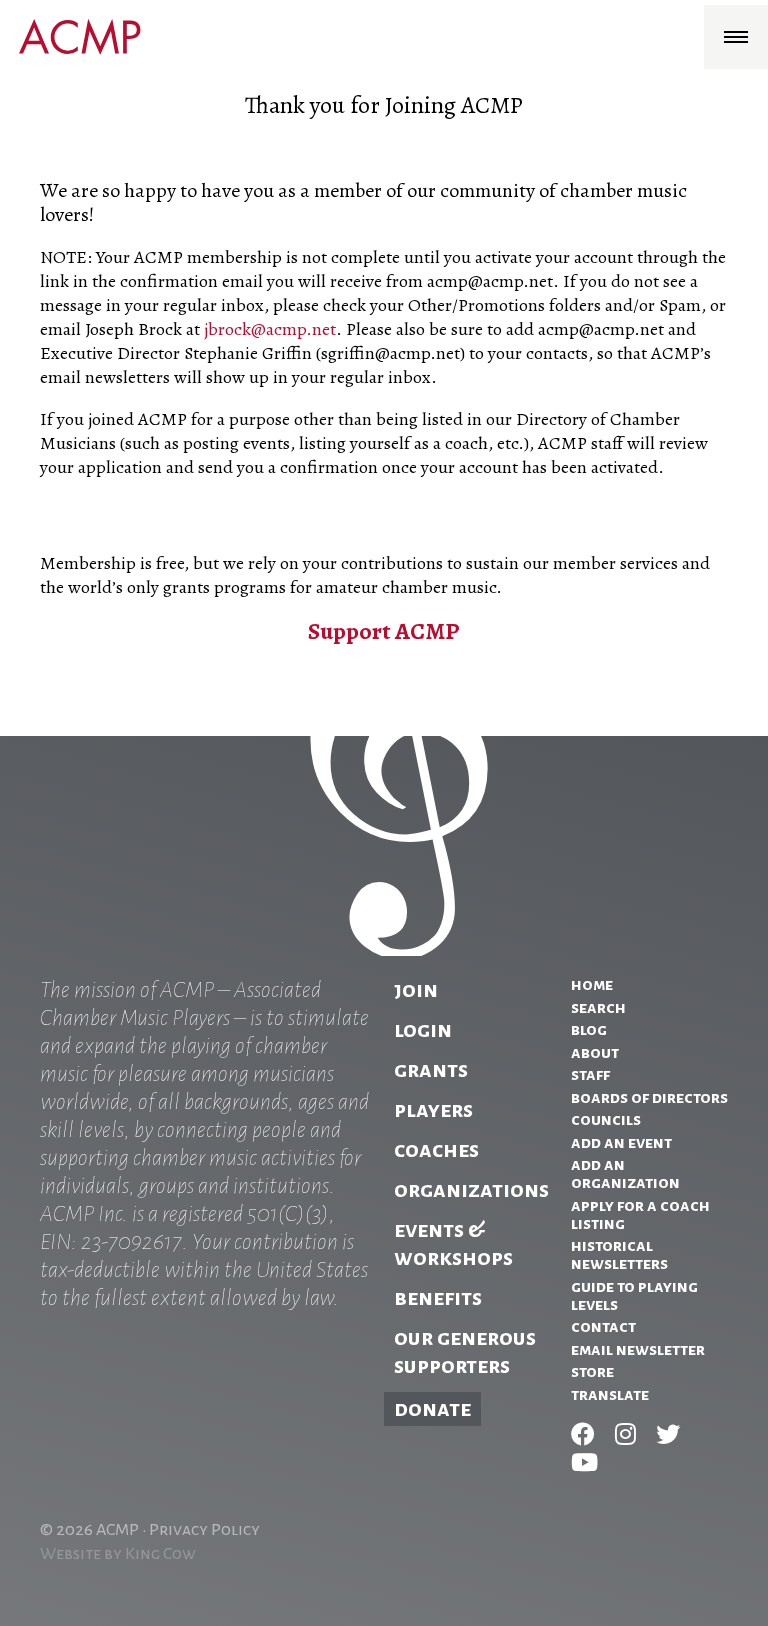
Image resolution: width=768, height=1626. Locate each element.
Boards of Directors (649, 1098)
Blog (589, 1030)
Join (416, 990)
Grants (431, 1070)
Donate (432, 1409)
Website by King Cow (118, 1554)
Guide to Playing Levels (634, 1296)
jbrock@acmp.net (270, 329)
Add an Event (621, 1143)
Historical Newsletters (619, 1255)
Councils (606, 1120)
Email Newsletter (638, 1350)
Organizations (471, 1190)
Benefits (438, 1298)
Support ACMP (384, 631)
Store (592, 1372)
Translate (610, 1395)
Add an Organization (625, 1174)
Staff (590, 1075)
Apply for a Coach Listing (640, 1215)
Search (598, 1008)
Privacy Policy (204, 1530)
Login (423, 1030)
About (595, 1053)
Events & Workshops (453, 1244)
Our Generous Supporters (465, 1352)
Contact (603, 1327)
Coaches (436, 1150)
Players (433, 1110)
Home (592, 985)
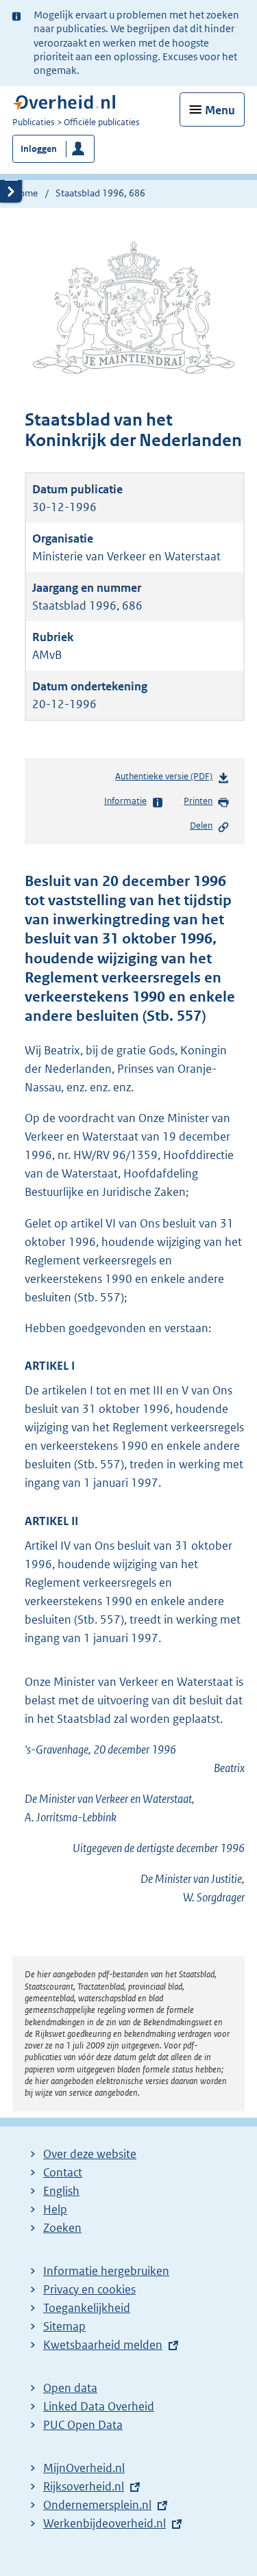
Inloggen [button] (39, 149)
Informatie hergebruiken (106, 2270)
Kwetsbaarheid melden (102, 2344)
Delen (201, 825)
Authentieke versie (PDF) (166, 779)
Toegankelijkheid (86, 2307)
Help (55, 2209)
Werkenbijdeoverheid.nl (104, 2523)
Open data (70, 2387)
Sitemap (64, 2326)
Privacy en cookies (89, 2289)
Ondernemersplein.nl (97, 2504)
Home (25, 193)
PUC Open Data (83, 2424)
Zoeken (62, 2227)
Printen (198, 801)
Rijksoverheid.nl (83, 2486)
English (61, 2190)
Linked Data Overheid (98, 2406)
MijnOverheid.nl (84, 2467)
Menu (220, 110)
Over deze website (89, 2153)
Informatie (125, 801)
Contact (62, 2172)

---+---

# [Work order]
No pictures belong in the copy. Transcribe every entry exactly.

# [Solution for this task]
Image resolution: width=768, height=1626. Locate each element.
Boards of Directors (649, 1098)
Blog (589, 1030)
Join (416, 990)
Grants (431, 1070)
Donate (432, 1409)
Website by King Cow (118, 1554)
Guide to Playing Levels (634, 1296)
jbrock@acmp.net (270, 329)
Add an Event (621, 1143)
Historical Newsletters (619, 1255)
Councils (606, 1120)
Email Newsletter (638, 1350)
Organizations (471, 1190)
Benefits (438, 1298)
Support ACMP (384, 631)
Store (592, 1372)
Translate (610, 1395)
Add an Organization (625, 1174)
Staff (590, 1075)
Apply for a Coach Listing (640, 1215)
Search (598, 1008)
Privacy Policy (204, 1530)
Login (423, 1030)
About (595, 1053)
Events & Workshops (453, 1244)
Our Generous Supporters (465, 1352)
Contact (603, 1327)
Coaches (436, 1150)
Players (433, 1110)
Home (592, 985)
Inloggen [button] (39, 149)
Informatie hergebruiken (106, 2270)
Kwetsbaarheid melden (102, 2344)
Delen (201, 825)
Authentieke versie (PDF) (166, 779)
Toegankelijkheid (86, 2307)
Help (55, 2209)
Werkenbijdeoverheid.nl (104, 2523)
Open data (70, 2387)
Sitemap (64, 2326)
Privacy en cookies (89, 2289)
Ondernemersplein.nl (97, 2504)
Home (25, 193)
PUC Open Data (83, 2424)
Zoeken (62, 2227)
Printen (198, 801)
Rijksoverheid.nl (83, 2486)
English (61, 2190)
Linked Data Overheid (98, 2406)
MijnOverheid.nl (84, 2467)
Menu (220, 110)
Over deze website (89, 2153)
Informatie (125, 801)
Contact (62, 2172)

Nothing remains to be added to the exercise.